This notebooks sets up an ESM-2 15B model, with weights loaded in from PyTorch, for inference on a TPU v2-8/v3-8, taking full advantage of model parallelism.

In [1]:
# Only necessary in non-Poetry envs, remove once pip-installable.
# import sys
# sys.path.append("..")

In [2]:
# General imports
import numpy as np

from flax.core import frozen_dict
import jax

# esmjax imports
from esmjax import io, tokenizer as esm_tokenizer
from esmjax.modules import modules

# Imports specifically for multi-device sharding
from esmjax.modules import partitioning
from flax.linen import partitioning as nn_partitioning
from jax.experimental import maps, PartitionSpec as P, pjit

## Step 0: Load model

First, we load in the model and its converted weights.

In [3]:
MODEL_NAME = "esm2_t48_15B_UR50D"
# Load in the original PyTorch state; will download if first time.
state = io.get_torch_state(MODEL_NAME)

esm, params_axes = modules.get_esm2_model(state["cfg"])
esm_params = io.convert_encoder(state["model"], state["cfg"])
esm_params = frozen_dict.FrozenDict({"params": esm_params})

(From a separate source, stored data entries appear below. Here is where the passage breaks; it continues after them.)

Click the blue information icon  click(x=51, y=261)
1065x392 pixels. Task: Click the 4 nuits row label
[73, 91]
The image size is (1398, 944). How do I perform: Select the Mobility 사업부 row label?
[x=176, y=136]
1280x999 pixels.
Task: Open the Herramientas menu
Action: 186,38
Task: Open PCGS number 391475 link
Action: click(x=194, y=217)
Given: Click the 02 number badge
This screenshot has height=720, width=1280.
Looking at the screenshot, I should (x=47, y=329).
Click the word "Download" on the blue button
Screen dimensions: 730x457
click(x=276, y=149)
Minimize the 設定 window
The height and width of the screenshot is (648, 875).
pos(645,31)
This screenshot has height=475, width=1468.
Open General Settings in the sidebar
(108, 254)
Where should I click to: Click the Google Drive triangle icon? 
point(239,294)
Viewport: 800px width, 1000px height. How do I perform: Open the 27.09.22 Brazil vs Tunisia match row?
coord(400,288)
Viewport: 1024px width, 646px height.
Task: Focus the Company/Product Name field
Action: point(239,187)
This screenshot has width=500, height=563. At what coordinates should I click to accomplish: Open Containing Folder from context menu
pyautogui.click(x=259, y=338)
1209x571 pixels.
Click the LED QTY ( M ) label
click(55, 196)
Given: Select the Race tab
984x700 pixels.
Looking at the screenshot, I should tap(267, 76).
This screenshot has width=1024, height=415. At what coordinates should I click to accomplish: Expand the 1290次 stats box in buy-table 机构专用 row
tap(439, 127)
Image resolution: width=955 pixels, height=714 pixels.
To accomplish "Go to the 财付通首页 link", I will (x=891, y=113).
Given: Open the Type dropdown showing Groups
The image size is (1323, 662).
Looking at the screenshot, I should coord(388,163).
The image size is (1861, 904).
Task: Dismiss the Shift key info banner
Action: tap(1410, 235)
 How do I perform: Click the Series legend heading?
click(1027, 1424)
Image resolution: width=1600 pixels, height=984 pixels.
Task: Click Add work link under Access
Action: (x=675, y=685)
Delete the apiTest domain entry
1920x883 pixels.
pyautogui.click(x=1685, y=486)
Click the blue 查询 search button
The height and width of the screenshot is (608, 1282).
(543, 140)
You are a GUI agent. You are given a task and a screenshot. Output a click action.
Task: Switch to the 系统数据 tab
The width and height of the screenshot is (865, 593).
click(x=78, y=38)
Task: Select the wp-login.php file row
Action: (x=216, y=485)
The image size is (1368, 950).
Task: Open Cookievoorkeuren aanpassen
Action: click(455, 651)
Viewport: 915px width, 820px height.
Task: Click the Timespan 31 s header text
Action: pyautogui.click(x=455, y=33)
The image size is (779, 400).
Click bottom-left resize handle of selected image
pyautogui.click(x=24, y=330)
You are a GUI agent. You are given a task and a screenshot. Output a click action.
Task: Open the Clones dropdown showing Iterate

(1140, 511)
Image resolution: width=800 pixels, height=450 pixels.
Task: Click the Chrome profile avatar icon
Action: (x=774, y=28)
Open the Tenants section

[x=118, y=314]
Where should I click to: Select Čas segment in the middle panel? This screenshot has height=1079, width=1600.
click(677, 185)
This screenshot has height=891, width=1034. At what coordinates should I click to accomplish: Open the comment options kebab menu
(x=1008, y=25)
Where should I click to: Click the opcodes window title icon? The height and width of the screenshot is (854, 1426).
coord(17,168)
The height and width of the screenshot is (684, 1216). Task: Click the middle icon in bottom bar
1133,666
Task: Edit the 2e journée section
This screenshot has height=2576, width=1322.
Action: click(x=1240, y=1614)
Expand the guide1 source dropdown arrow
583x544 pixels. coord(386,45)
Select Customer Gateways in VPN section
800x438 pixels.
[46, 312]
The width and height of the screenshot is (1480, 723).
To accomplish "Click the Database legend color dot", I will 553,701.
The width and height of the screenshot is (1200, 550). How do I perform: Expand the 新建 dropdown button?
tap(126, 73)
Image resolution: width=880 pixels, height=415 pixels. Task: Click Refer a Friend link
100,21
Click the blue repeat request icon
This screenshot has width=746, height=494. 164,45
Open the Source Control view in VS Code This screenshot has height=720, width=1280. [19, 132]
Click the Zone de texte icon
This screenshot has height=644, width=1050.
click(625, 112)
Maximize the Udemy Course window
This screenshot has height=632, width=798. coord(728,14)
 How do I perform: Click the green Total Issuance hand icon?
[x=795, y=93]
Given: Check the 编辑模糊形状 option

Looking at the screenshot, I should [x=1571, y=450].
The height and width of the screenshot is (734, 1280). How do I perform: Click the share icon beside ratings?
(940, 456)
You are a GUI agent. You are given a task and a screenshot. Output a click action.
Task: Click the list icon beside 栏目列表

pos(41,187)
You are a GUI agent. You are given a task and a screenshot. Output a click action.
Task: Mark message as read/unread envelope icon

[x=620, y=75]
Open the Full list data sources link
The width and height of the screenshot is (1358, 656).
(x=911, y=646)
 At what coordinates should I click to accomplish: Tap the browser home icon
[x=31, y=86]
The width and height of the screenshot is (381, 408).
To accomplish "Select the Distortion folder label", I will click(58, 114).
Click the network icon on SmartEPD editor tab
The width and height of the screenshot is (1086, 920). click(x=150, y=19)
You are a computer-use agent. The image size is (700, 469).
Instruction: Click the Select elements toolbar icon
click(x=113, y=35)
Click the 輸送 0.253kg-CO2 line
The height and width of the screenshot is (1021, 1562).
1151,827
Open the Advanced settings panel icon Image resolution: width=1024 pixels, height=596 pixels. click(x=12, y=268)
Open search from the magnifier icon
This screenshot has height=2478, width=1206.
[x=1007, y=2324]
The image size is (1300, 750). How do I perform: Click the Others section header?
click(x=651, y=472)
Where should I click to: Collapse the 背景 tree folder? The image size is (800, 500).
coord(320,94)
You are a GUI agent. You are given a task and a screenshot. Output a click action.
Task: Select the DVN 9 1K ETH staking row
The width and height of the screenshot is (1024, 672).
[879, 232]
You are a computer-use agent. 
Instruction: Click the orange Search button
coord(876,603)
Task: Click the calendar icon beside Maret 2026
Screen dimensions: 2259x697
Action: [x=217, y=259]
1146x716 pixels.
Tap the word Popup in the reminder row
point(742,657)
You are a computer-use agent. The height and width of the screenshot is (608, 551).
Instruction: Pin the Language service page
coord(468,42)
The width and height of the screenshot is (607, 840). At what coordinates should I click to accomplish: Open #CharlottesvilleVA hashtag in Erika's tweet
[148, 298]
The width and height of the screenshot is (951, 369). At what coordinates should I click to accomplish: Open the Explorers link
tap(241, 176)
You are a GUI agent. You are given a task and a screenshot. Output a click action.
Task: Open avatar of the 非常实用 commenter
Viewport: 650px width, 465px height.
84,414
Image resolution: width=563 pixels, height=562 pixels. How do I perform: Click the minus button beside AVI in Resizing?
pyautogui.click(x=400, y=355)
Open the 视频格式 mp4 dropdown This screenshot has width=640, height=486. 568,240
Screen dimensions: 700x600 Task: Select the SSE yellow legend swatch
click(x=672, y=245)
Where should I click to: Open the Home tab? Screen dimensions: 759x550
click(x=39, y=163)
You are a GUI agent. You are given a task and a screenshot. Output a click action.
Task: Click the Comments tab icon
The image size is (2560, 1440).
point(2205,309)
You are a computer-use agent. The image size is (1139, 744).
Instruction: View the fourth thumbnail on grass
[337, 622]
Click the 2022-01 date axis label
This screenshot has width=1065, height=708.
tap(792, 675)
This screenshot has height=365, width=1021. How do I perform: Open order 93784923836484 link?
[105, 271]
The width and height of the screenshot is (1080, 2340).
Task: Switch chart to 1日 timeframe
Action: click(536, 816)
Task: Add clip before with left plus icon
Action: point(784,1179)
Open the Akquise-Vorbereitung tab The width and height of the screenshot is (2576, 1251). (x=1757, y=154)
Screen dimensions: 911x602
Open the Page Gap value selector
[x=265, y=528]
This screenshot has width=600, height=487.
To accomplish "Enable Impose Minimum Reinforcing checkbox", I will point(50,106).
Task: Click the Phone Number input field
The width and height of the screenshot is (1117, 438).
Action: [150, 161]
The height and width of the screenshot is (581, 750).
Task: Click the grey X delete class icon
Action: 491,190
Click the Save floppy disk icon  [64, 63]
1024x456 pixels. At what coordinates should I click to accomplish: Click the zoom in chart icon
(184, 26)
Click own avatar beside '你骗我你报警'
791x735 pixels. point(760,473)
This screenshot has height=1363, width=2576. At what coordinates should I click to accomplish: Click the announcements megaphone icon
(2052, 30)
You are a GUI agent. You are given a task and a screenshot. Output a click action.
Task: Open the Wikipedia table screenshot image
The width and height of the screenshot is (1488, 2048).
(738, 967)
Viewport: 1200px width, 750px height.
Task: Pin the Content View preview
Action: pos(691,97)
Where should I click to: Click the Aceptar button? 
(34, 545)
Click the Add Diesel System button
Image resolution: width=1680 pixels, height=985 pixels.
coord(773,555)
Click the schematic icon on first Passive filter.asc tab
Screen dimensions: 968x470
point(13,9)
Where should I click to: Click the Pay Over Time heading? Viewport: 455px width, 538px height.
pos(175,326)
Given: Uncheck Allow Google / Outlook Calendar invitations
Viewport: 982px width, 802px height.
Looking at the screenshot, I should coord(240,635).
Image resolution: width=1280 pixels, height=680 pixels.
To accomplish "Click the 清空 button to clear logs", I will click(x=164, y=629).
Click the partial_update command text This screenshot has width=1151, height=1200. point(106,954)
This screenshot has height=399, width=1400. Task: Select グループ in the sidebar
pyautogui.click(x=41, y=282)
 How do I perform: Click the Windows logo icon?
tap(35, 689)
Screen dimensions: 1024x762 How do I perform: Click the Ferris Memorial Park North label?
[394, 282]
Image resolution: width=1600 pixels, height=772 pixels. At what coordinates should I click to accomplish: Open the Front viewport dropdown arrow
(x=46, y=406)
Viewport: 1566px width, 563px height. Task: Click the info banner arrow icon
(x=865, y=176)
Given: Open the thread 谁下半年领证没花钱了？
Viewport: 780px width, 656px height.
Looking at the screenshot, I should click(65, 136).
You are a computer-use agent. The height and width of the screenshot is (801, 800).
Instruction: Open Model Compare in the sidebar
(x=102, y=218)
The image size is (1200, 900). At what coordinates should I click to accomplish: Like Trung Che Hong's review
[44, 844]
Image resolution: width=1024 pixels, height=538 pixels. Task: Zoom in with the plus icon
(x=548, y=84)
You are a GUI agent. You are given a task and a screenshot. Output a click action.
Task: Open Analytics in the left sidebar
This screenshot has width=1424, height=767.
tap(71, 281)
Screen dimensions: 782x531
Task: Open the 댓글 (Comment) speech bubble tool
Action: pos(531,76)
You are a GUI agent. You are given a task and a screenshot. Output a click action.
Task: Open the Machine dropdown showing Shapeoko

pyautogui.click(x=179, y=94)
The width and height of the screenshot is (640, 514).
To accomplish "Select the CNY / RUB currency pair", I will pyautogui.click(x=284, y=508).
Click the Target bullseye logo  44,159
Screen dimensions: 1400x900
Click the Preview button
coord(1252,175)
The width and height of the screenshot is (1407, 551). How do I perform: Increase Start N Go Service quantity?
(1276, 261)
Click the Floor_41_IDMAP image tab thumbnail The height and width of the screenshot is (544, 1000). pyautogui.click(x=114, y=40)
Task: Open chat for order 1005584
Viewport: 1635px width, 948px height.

Let's look at the `AxisMetadata`, pre-conversion. As we see, the metadata exists only for the params that are to be sharded.

In [4]:
params_axes["3"]

FrozenDict({
    fc1: {
        kernel_axes: AxisMetadata(names=('embed_kernel', 'hidden')),
    },
    fc2: {
        kernel_axes: AxisMetadata(names=('hidden', 'embed_kernel')),
    },
    self_attn: {
        k_proj: {
            kernel_axes: AxisMetadata(names=('embed_kernel', 'heads', None)),
        },
        out_proj: {
            kernel_axes: AxisMetadata(names=('heads', None, 'embed_kernel')),
        },
        q_proj: {
            kernel_axes: AxisMetadata(names=('embed_kernel', 'heads', None)),
        },
        v_proj: {
            kernel_axes: AxisMetadata(names=('embed_kernel', 'heads', None)),
        },
    },
})

Next, we shard the loaded params onto the TPUs.

In [5]:
# Checking we have 8 devices
jax.devices()

[TpuDevice(id=0, process_index=0, coords=(0,0,0), core_on_chip=0),
 TpuDevice(id=1, process_index=0, coords=(0,0,0), core_on_chip=1),
 TpuDevice(id=2, process_index=0, coords=(1,0,0), core_on_chip=0),
 TpuDevice(id=3, process_index=0, coords=(1,0,0), core_on_chip=1),
 TpuDevice(id=4, process_index=0, coords=(0,1,0), core_on_chip=0),
 TpuDevice(id=5, process_index=0, coords=(0,1,0), core_on_chip=1),
 TpuDevice(id=6, process_index=0, coords=(1,1,0), core_on_chip=0),
 TpuDevice(id=7, process_index=0, coords=(1,1,0), core_on_chip=1)]

In [6]:
# Convert `params_axes` (which only has sharding specs for params
# that will be sharded) to `esm_params` (which has a spec for ALL
# params, defaulting to None for params that are fully replicated.)
esm_axes = partitioning.get_params_axes(esm_params, params_axes, rules=partitioning.DEFAULT_TPU_RULES)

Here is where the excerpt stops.